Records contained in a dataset
- - -

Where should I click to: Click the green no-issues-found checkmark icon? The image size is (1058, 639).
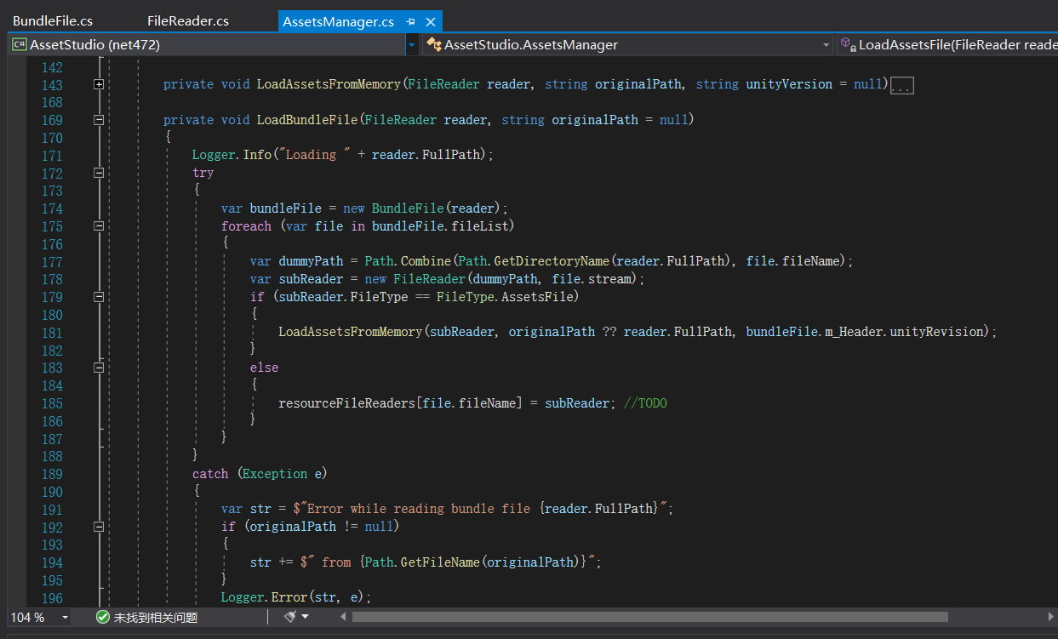pos(103,617)
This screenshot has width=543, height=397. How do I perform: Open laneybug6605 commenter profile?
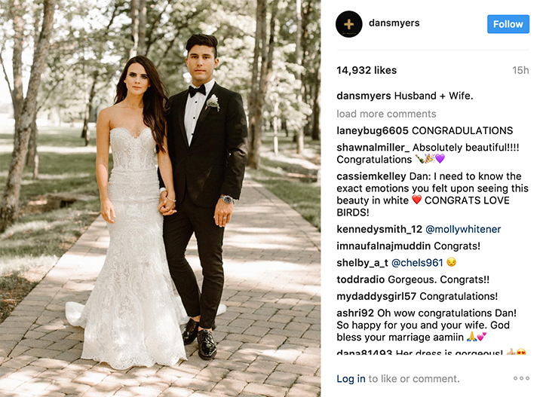(373, 131)
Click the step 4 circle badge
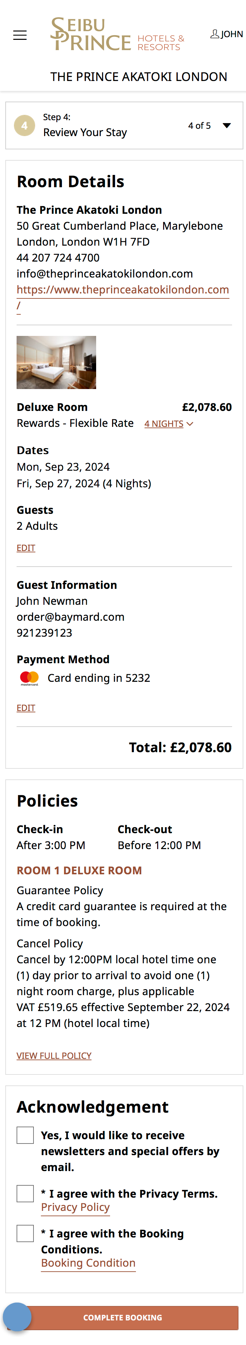Image resolution: width=246 pixels, height=1345 pixels. (x=24, y=125)
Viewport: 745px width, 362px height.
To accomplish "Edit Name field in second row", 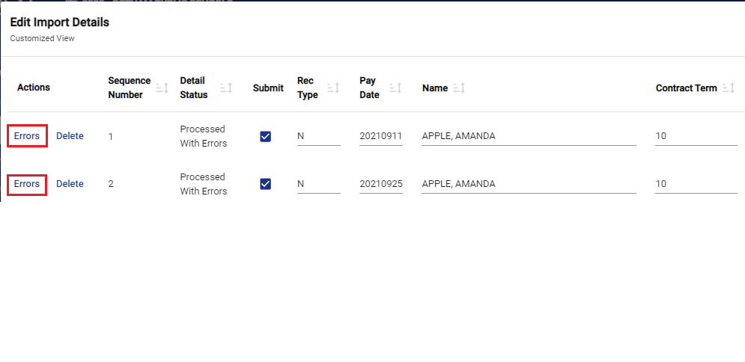I will 528,184.
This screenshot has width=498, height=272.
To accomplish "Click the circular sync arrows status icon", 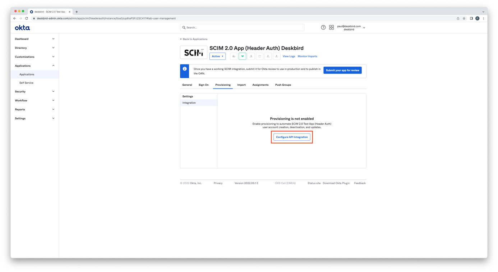I will click(x=259, y=56).

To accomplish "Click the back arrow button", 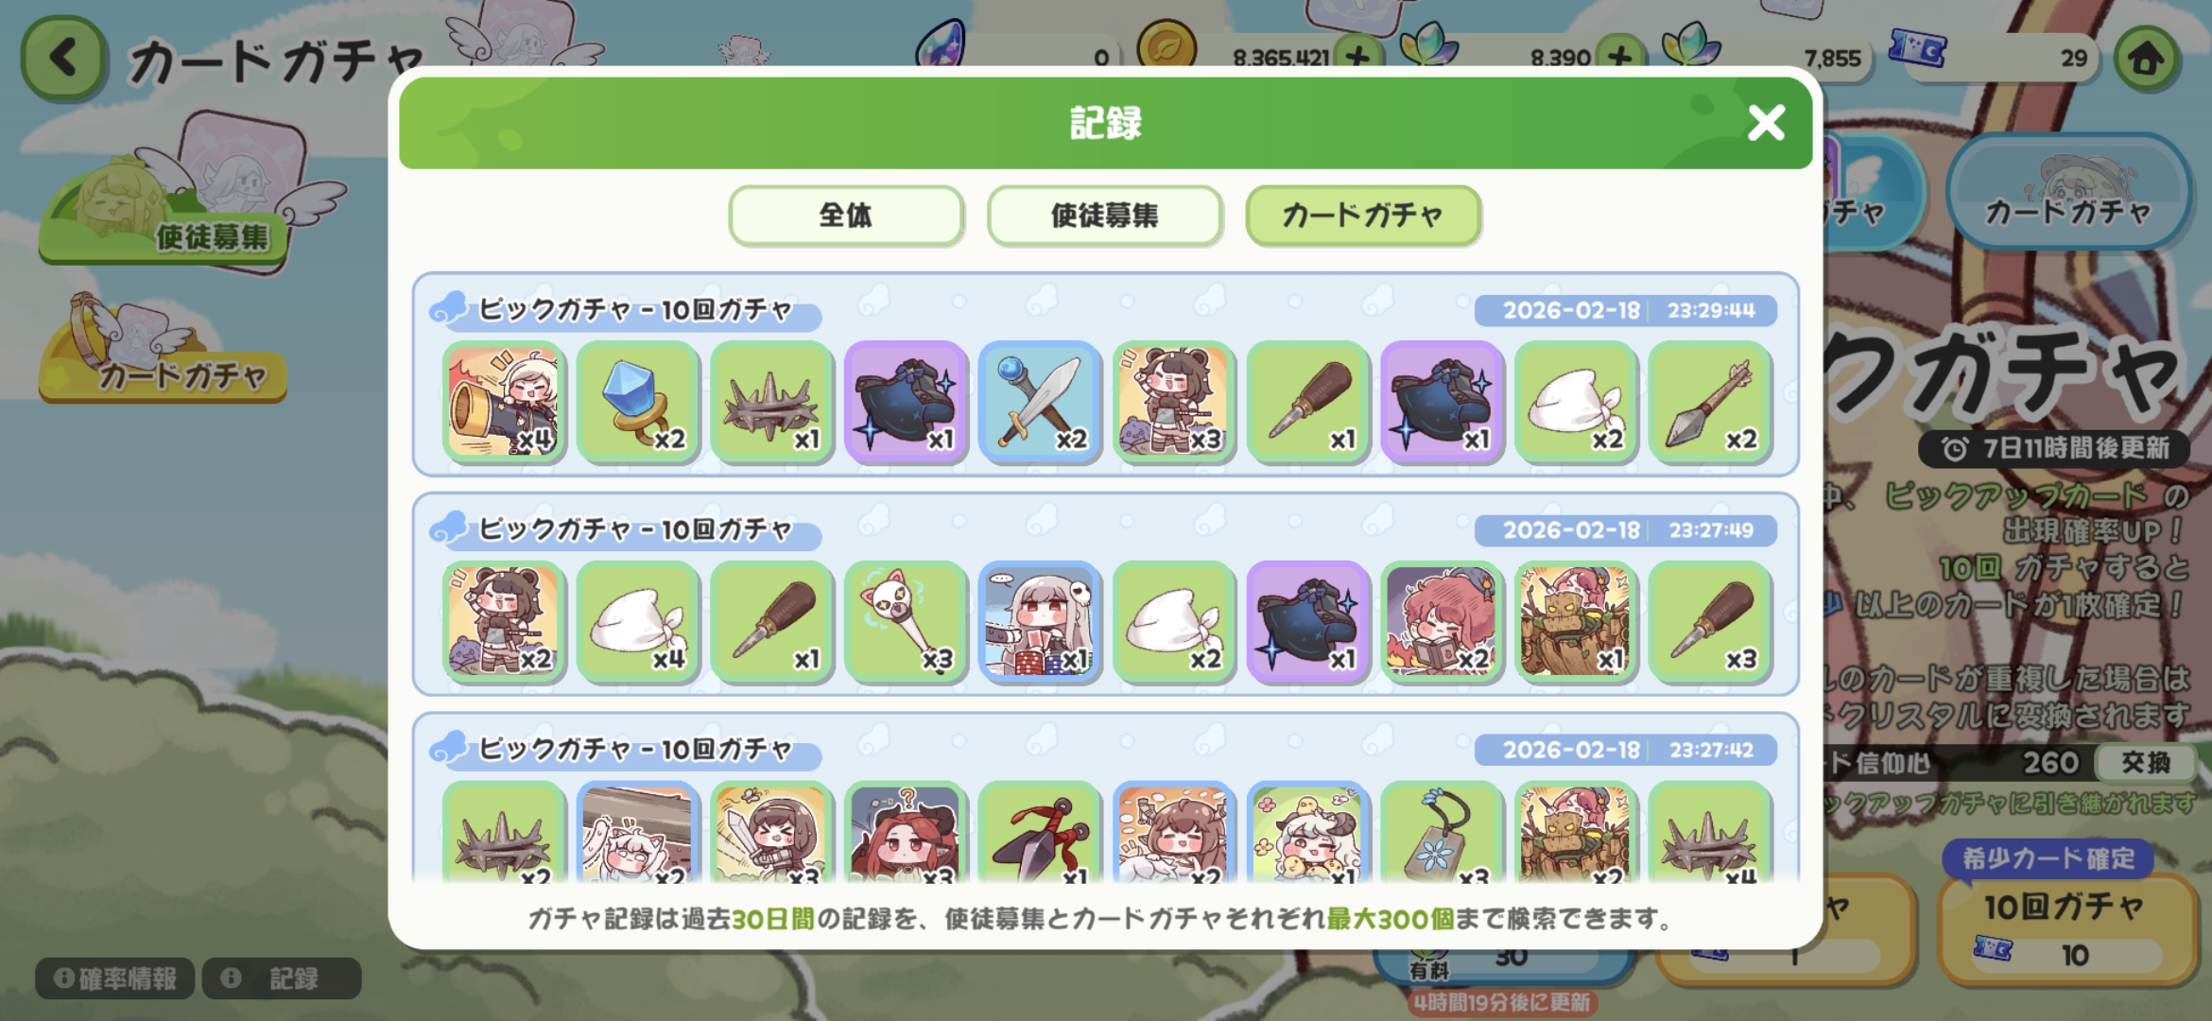I will pyautogui.click(x=63, y=59).
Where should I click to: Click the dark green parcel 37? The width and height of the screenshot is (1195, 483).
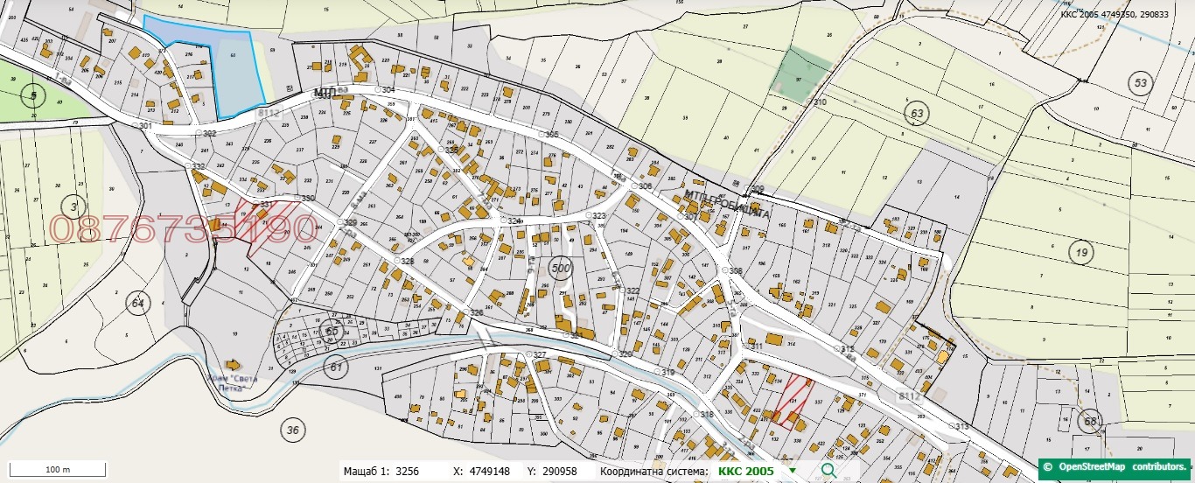pos(799,71)
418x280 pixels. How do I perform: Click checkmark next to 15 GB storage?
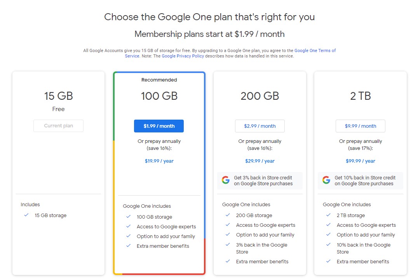coord(26,215)
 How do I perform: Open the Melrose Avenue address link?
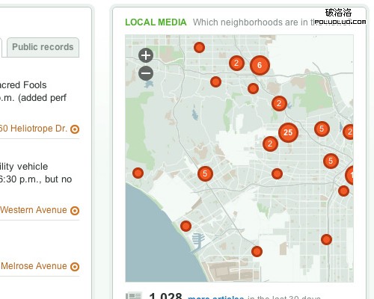(x=34, y=266)
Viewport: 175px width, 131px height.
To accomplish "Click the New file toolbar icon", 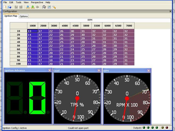I will click(5, 7).
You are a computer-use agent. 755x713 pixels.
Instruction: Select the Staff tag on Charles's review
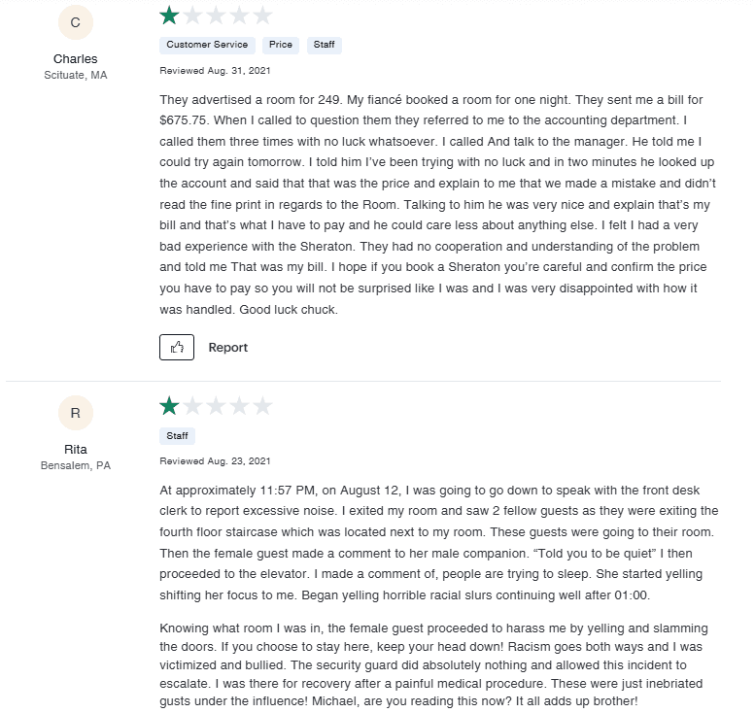[325, 45]
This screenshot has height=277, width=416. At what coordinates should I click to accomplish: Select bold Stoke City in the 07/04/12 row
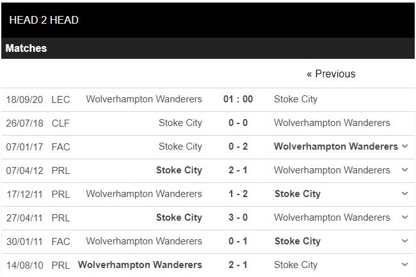click(179, 170)
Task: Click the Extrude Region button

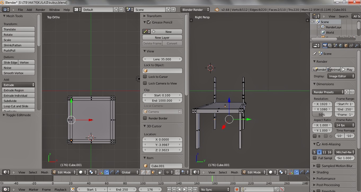Action: tap(18, 90)
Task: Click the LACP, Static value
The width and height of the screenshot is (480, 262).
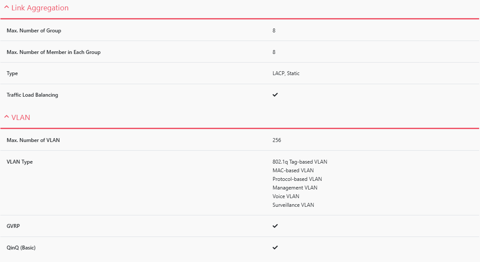Action: pyautogui.click(x=286, y=73)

- - -

INSTRUCTIONS FOR THE TASK:
No pictures should appear in the copy, which holds exactly the lines from the first line of the data through the line with "Viewport: 745px width, 362px height." and nothing else.

REPLY TO THE TASK:
Where should I click to: Click the green no-issues-found checkmark icon? The image size is (1058, 639).
pos(103,617)
This screenshot has width=543, height=397. How do I perform: Open laneybug6605 commenter profile?
(373, 131)
Click the step 4 circle badge
Image resolution: width=246 pixels, height=1345 pixels. (x=24, y=125)
Viewport: 745px width, 362px height.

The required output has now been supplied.